National – Construction employment exceeded pre-pandemic levels in 32 states in April, according to a new analysis of federal employment data released by the Associated General Contractors of America.
Ken Simonson, the association’s chief economist noted that government data from the monthly job openings and labor turnover survey show that there were 415,000 job openings in the construction at the end of March. That was the highest March total since the series began in 2001 and constituted a 20% jump in openings from one year earlier. Openings exceeded the 388,000 employees hired during that month, implying that construction firms would have added twice as many employees if they had been available, the economist asserted.
From February 2020 to April 2022, construction employment increased in 32, states, declined in 17 states and the District of Columbia, and was unchanged in Alaska. Utah added the most construction jobs since February 2020 (16,300 jobs, 14.3%), followed by Florida (15,500 jobs, 2.7%) and Tennessee (13,200 jobs, 10.0%). Utah had the largest percentage gain, followed by Montana (13.3%, 4,100 jobs) and South Dakota (12.5%, 3,000 jobs).

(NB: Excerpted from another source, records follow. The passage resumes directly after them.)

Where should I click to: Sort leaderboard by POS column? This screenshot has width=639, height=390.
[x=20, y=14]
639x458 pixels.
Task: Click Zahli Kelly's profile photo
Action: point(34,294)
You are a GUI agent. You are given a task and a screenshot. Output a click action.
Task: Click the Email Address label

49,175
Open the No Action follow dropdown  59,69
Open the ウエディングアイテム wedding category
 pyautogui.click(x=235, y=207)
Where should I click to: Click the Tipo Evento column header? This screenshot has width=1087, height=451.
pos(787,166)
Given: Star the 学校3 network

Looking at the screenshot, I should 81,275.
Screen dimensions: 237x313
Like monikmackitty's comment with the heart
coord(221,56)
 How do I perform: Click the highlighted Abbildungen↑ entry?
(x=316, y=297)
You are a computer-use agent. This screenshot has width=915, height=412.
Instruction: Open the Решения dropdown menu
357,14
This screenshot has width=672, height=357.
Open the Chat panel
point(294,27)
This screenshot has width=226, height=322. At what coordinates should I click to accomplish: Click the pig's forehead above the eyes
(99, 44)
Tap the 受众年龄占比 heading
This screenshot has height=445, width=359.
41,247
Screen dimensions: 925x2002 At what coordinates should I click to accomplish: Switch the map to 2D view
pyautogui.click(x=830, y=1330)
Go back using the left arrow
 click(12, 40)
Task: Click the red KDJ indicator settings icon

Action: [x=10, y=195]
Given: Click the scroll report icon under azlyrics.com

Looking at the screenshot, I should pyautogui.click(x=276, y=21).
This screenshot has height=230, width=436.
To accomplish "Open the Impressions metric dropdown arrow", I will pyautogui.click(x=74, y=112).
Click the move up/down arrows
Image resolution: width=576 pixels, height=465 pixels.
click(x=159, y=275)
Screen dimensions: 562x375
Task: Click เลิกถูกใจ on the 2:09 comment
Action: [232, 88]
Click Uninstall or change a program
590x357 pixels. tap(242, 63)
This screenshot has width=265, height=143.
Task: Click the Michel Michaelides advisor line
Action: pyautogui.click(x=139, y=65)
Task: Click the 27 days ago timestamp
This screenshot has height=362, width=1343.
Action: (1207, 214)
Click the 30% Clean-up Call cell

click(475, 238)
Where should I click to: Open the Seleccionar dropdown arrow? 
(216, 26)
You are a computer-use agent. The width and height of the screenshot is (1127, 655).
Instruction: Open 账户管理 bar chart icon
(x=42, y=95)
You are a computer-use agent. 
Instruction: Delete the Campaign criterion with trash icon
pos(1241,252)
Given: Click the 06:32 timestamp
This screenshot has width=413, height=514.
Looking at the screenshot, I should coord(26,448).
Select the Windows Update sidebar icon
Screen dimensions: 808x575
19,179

New York shed the most construction jobs over 26 months (-27,700 jobs, -6.8%), followed by Pennsylvania (-15,600 jobs, -5.8%) and Texas (-10,800 jobs, -1.4%). The largest percentage losses were in New York, Kentucky (-6.2%, -5,000 jobs), and Pennsylvania.
In April, 27 states and D.C. added construction jobs, 21 states lost jobs, and there was no change in Alaska and Rhode Island. Florida added the most construction jobs (4,300 jobs, 0.7%), followed by Texas (3,600 jobs, 0.5%) and Ohio (3,300 jobs, 1.4%). Delaware had the largest percentage gain (2.1%, 500 jobs), followed by South Dakota (1.5%, 400 jobs), Ohio and Montana (1.4%, 500 jobs).
California lost the most construction jobs last month (-13,200 jobs, -1.4%), followed by North Carolina (-5,900 jobs, -2.4%) and New Jersey (-2,600 jobs, -1.6%). Arkansas had the largest percentage loss (-2.7%, -1,500 jobs), followed by North Carolina and Kentucky (-2.1%, -1,600 jobs).